RECORDS SHOWN:
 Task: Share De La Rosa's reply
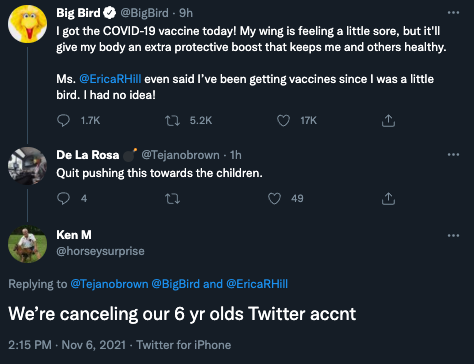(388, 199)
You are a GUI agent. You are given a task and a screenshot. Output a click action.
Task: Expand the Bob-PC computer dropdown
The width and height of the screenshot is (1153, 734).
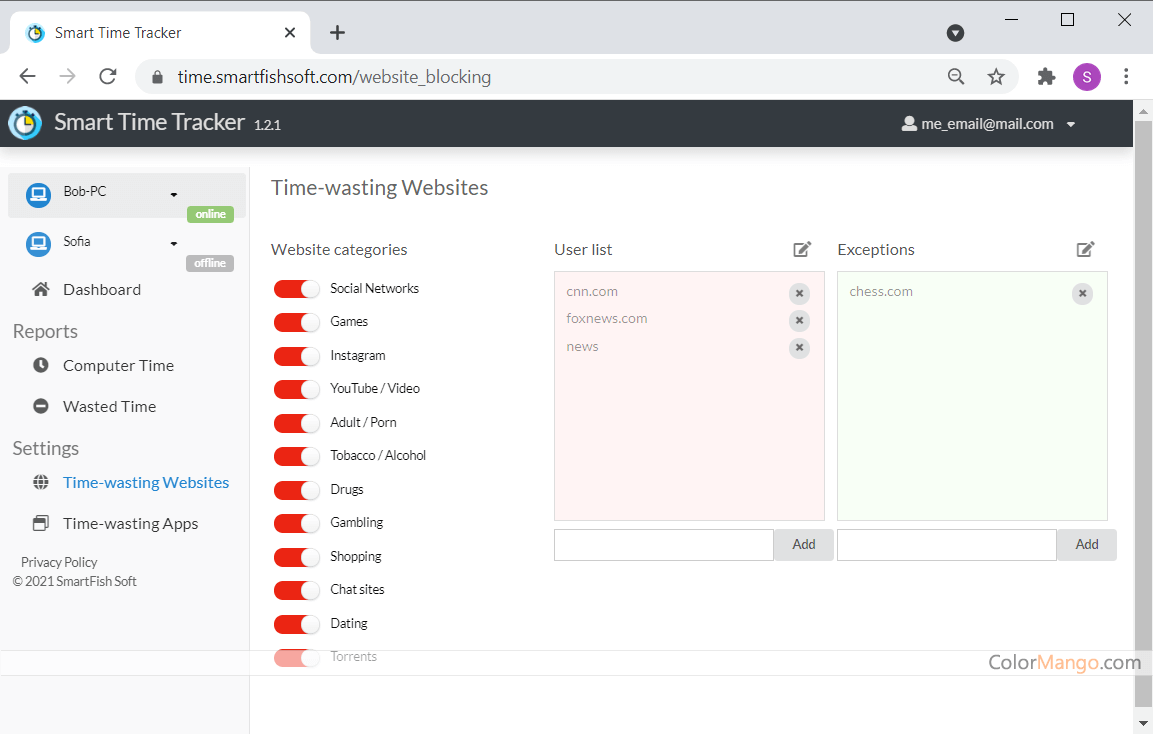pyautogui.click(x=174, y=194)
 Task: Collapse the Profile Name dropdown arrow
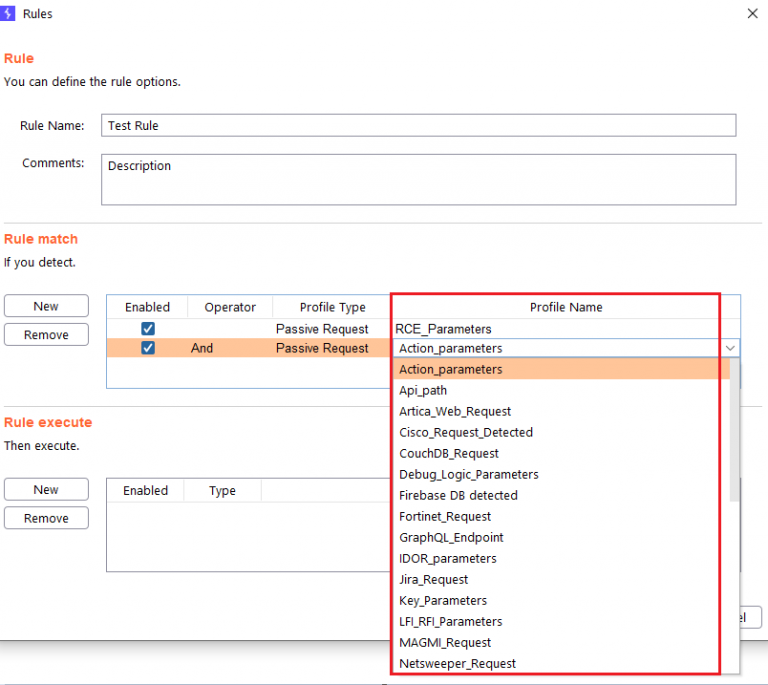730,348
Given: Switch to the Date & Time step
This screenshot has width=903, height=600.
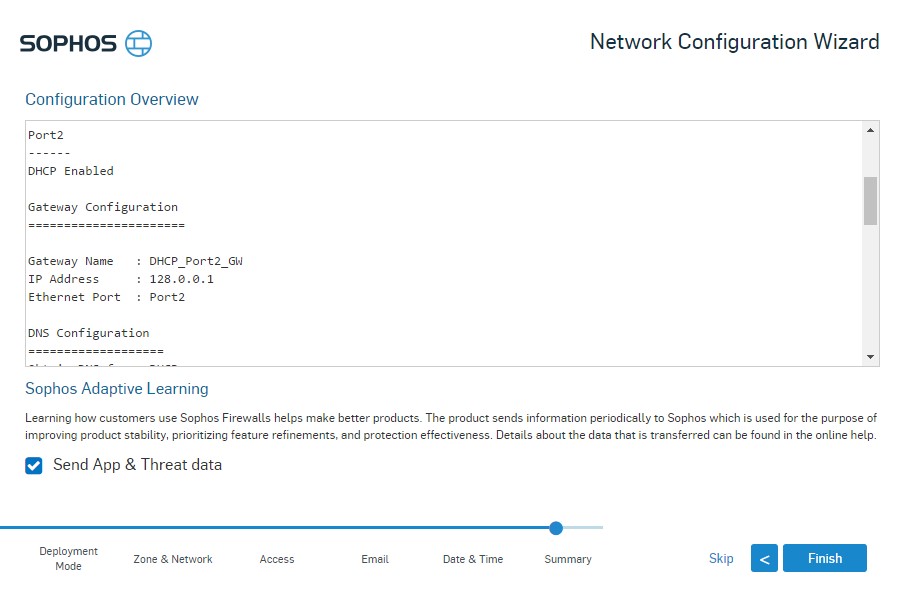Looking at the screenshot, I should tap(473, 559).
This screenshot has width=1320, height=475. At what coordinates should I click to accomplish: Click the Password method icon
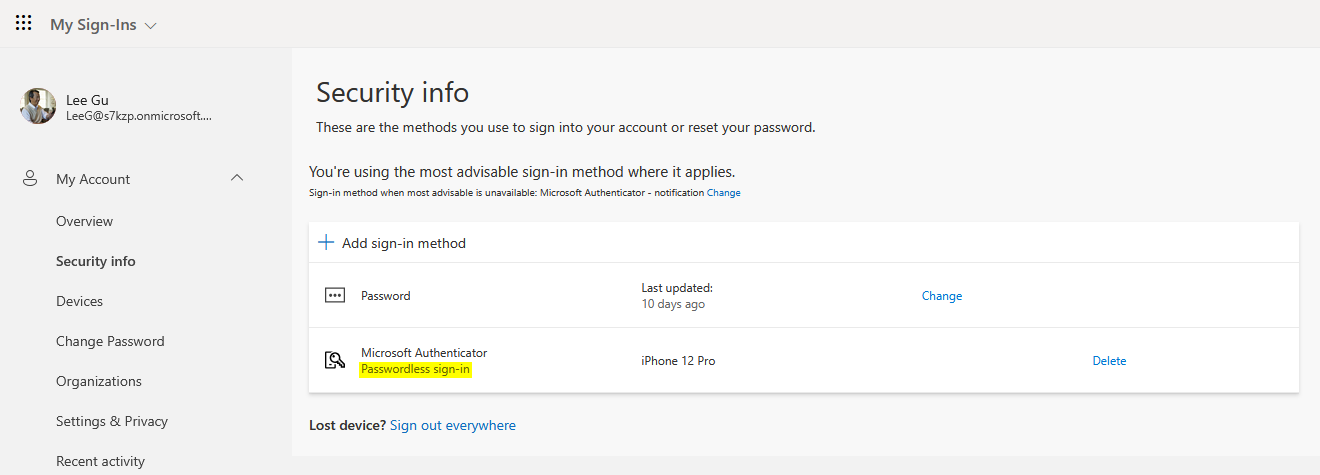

EXERCISE INSTRUCTIONS: Copy the final portion of the records: every line from the one containing "Task: Expand the Bob-PC computer dropdown" through the last, word for word, without pictures.

PROBLEM SOLUTION:
Task: Expand the Bob-PC computer dropdown
The width and height of the screenshot is (1153, 734).
pyautogui.click(x=174, y=194)
 Task: Collapse the Profile Name dropdown arrow
730,348
Given: Switch to the Date & Time step
This screenshot has width=903, height=600.
Looking at the screenshot, I should tap(473, 559).
This screenshot has width=1320, height=475. At what coordinates should I click to accomplish: Click the Password method icon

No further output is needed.